As we outlined earlier this week, organizations that collect personal data from European data subjects need to start paying attention to how GDPR will impact their general business practices, and evaluate their need for compliance.
For marketers, the biggest concerns surround the issues of data collection and consent. Online, one of the most common ways of collecting data is through the use of “cookies,” small packets of data left by websites on web browsers.
Privacy concerns surrounding cookies has been an issue for several years now. Under GDPR, it’s important to understand that personal data, like IP addresses and other information collected by cookies, is not a corporate asset, but is owned by the data subject.
Here’s a breakdown of what you need to know:
What are cookies?
Cookies are pieces of tracking data which are placed by websites on users’ browsers. They serve a number of different purposes. For example, websites might use cookies to track whether a user is logged into an account, whether they’ve added or removed items from their shopping cart, or to track browser history to create more personalized user experiences.

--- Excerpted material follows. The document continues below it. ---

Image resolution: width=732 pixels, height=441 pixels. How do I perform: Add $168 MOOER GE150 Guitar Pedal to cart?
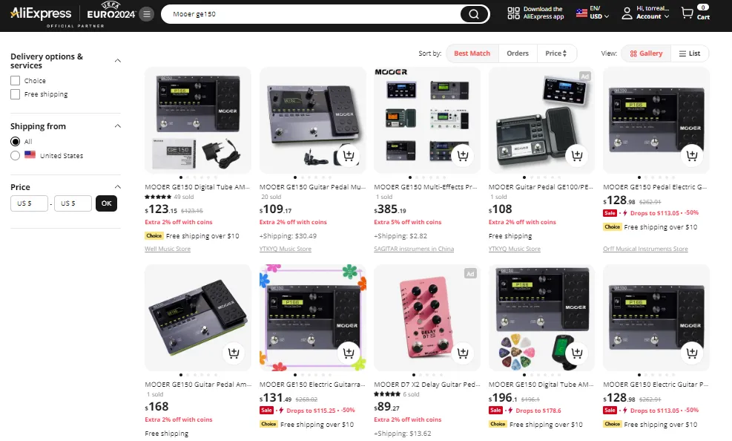point(234,353)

Cookies can also be used by third parties to track user browsing history. Common third party use cases include advertisers who want to track traffic from ads placed on other websites.
How does GDPR impact cookies and consent?

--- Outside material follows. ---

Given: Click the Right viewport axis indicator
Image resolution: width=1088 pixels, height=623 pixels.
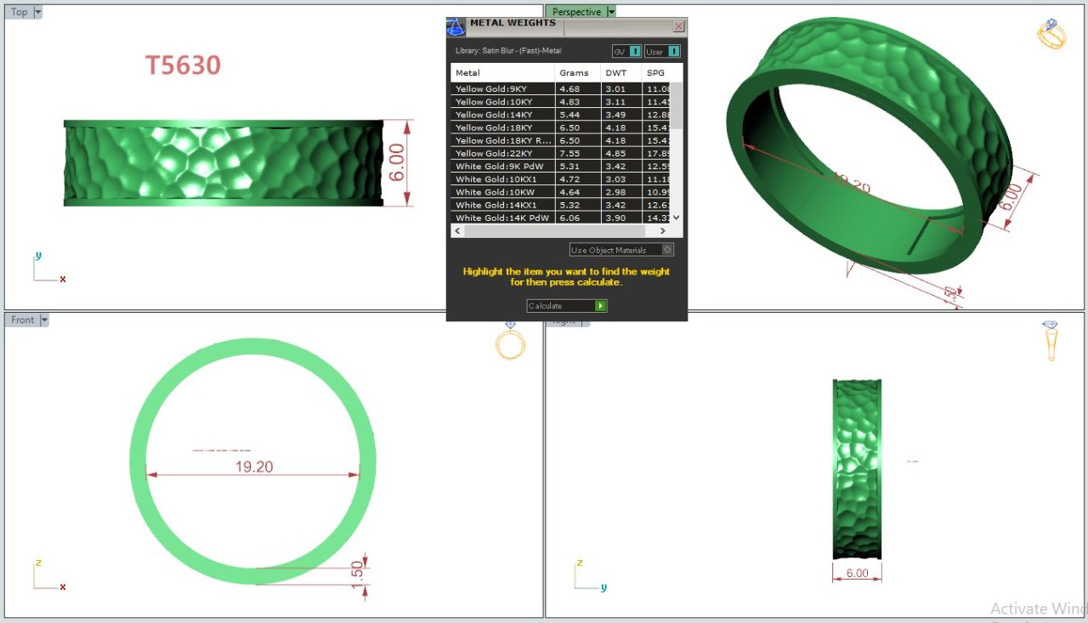Looking at the screenshot, I should coord(590,576).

Privacy concerns surrounding cookies aren’t new in the EU – regulations surrounding cookies and consent were first adopted in 2011. As Guillaume Marcerou, Criteo global privacy director wrote in a recent blog post:
“One of the most discussed issues for the digital marketing industry is that technical identifiers such as Cookies and Mobile Advertising IDs are now considered personal data. While this may seem like an exceptional development to many US-based companies subject to the regulation, this was already the case in many EU countries including France.”
Here’s what’s different. Under GDPR, “all EU member states must treat cookies and other technical identifiers as personal data.” Parties who violate these regulations will now also be subject to penalties, which could amount to as much as 4% of global annual revenue, or €20 million, whichever is greater.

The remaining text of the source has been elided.